### DATA TO PROCESS
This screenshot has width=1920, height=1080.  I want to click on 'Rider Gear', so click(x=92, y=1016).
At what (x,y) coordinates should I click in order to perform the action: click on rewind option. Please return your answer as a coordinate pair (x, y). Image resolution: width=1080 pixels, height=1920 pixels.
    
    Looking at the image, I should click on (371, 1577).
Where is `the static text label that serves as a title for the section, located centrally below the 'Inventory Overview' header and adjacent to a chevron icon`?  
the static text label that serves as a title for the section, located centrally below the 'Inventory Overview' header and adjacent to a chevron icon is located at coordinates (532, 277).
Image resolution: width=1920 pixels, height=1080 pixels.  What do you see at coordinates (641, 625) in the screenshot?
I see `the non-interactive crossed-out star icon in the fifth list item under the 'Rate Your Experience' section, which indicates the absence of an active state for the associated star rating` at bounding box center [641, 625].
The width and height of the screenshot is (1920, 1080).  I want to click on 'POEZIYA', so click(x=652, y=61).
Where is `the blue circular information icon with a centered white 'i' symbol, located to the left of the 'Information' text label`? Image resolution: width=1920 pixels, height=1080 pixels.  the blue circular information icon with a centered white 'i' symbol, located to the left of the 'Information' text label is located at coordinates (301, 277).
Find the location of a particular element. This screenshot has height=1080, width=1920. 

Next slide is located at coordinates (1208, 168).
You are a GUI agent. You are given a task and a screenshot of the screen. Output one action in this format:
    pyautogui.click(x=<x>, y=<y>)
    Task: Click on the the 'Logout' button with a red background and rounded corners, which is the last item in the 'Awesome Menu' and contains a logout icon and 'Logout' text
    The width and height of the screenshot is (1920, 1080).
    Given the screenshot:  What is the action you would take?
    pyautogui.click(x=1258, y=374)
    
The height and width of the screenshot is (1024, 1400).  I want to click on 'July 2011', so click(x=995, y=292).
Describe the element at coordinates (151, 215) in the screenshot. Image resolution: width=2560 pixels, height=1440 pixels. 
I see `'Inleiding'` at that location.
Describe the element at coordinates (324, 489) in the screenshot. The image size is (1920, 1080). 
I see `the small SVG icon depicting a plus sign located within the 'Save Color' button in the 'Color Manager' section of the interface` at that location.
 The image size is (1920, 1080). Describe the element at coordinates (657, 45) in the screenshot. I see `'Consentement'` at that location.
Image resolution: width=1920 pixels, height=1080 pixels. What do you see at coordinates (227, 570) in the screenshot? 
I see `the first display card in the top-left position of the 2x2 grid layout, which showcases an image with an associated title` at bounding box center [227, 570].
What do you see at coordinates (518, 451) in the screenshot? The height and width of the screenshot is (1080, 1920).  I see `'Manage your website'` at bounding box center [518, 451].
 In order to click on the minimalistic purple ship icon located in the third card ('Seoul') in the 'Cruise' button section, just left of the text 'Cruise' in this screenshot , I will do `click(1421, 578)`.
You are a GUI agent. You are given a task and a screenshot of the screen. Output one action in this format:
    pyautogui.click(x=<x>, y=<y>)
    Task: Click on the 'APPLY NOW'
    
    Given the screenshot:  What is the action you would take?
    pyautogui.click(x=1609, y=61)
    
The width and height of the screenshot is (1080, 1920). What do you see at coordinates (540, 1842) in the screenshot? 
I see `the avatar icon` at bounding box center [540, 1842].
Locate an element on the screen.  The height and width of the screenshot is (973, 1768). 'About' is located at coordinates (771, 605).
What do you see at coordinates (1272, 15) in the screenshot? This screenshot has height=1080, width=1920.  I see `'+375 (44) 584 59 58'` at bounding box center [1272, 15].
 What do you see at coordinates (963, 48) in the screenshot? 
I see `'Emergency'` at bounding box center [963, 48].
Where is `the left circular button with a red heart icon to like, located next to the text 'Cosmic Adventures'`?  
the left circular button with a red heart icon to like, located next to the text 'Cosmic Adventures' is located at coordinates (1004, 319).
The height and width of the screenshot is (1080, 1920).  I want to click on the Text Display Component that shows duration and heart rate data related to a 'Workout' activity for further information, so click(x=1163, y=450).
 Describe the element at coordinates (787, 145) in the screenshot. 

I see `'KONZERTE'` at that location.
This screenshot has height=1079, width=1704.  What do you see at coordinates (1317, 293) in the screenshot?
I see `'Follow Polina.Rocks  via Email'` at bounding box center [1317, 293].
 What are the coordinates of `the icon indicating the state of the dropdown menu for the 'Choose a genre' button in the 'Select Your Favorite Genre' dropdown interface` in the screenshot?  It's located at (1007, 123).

### WHAT YOU WILL DO
Rewrite all of the data above as a numbered list, one line per item, and leave out the blank lines.

### SOLUTION TO THIS TASK
1. This screenshot has width=1920, height=1080.  I want to click on 'Rider Gear', so click(x=92, y=1016).
2. At what (x,y) coordinates should I click in order to perform the action: click on rewind option. Please return your answer as a coordinate pair (x, y). Image resolution: width=1080 pixels, height=1920 pixels.
3.     Looking at the image, I should click on (371, 1577).
4. Where is `the static text label that serves as a title for the section, located centrally below the 'Inventory Overview' header and adjacent to a chevron icon`?  
5. the static text label that serves as a title for the section, located centrally below the 'Inventory Overview' header and adjacent to a chevron icon is located at coordinates (532, 277).
6. Image resolution: width=1920 pixels, height=1080 pixels.  What do you see at coordinates (641, 625) in the screenshot?
7. I see `the non-interactive crossed-out star icon in the fifth list item under the 'Rate Your Experience' section, which indicates the absence of an active state for the associated star rating` at bounding box center [641, 625].
8. The width and height of the screenshot is (1920, 1080).  I want to click on 'POEZIYA', so click(x=652, y=61).
9. Where is `the blue circular information icon with a centered white 'i' symbol, located to the left of the 'Information' text label`? Image resolution: width=1920 pixels, height=1080 pixels.  the blue circular information icon with a centered white 'i' symbol, located to the left of the 'Information' text label is located at coordinates (301, 277).
10. Find the location of a particular element. This screenshot has height=1080, width=1920. 
11. Next slide is located at coordinates (1208, 168).
12. You are a GUI agent. You are given a task and a screenshot of the screen. Output one action in this format:
13.     pyautogui.click(x=<x>, y=<y>)
14.     Task: Click on the the 'Logout' button with a red background and rounded corners, which is the last item in the 'Awesome Menu' and contains a logout icon and 'Logout' text
15.     The width and height of the screenshot is (1920, 1080).
16.     Given the screenshot:  What is the action you would take?
17.     pyautogui.click(x=1258, y=374)
18. The height and width of the screenshot is (1024, 1400).  I want to click on 'July 2011', so click(x=995, y=292).
19. Describe the element at coordinates (151, 215) in the screenshot. Image resolution: width=2560 pixels, height=1440 pixels. 
20. I see `'Inleiding'` at that location.
21. Describe the element at coordinates (324, 489) in the screenshot. The image size is (1920, 1080). 
22. I see `the small SVG icon depicting a plus sign located within the 'Save Color' button in the 'Color Manager' section of the interface` at that location.
23.  The image size is (1920, 1080). Describe the element at coordinates (657, 45) in the screenshot. I see `'Consentement'` at that location.
24. Image resolution: width=1920 pixels, height=1080 pixels. What do you see at coordinates (227, 570) in the screenshot? 
25. I see `the first display card in the top-left position of the 2x2 grid layout, which showcases an image with an associated title` at bounding box center [227, 570].
26. What do you see at coordinates (518, 451) in the screenshot? The height and width of the screenshot is (1080, 1920).  I see `'Manage your website'` at bounding box center [518, 451].
27.  In order to click on the minimalistic purple ship icon located in the third card ('Seoul') in the 'Cruise' button section, just left of the text 'Cruise' in this screenshot , I will do `click(1421, 578)`.
28. You are a GUI agent. You are given a task and a screenshot of the screen. Output one action in this format:
29.     pyautogui.click(x=<x>, y=<y>)
30.     Task: Click on the 'APPLY NOW'
31.     Given the screenshot:  What is the action you would take?
32.     pyautogui.click(x=1609, y=61)
33. The width and height of the screenshot is (1080, 1920). What do you see at coordinates (540, 1842) in the screenshot? 
34. I see `the avatar icon` at bounding box center [540, 1842].
35. Locate an element on the screen.  The height and width of the screenshot is (973, 1768). 'About' is located at coordinates (771, 605).
36. What do you see at coordinates (1272, 15) in the screenshot? This screenshot has height=1080, width=1920.  I see `'+375 (44) 584 59 58'` at bounding box center [1272, 15].
37.  What do you see at coordinates (963, 48) in the screenshot? 
38. I see `'Emergency'` at bounding box center [963, 48].
39. Where is `the left circular button with a red heart icon to like, located next to the text 'Cosmic Adventures'`?  
40. the left circular button with a red heart icon to like, located next to the text 'Cosmic Adventures' is located at coordinates (1004, 319).
41. The height and width of the screenshot is (1080, 1920).  I want to click on the Text Display Component that shows duration and heart rate data related to a 'Workout' activity for further information, so click(x=1163, y=450).
42.  Describe the element at coordinates (787, 145) in the screenshot. 
43. I see `'KONZERTE'` at that location.
44. This screenshot has height=1079, width=1704.  What do you see at coordinates (1317, 293) in the screenshot?
45. I see `'Follow Polina.Rocks  via Email'` at bounding box center [1317, 293].
46.  What are the coordinates of `the icon indicating the state of the dropdown menu for the 'Choose a genre' button in the 'Select Your Favorite Genre' dropdown interface` in the screenshot?  It's located at (1007, 123).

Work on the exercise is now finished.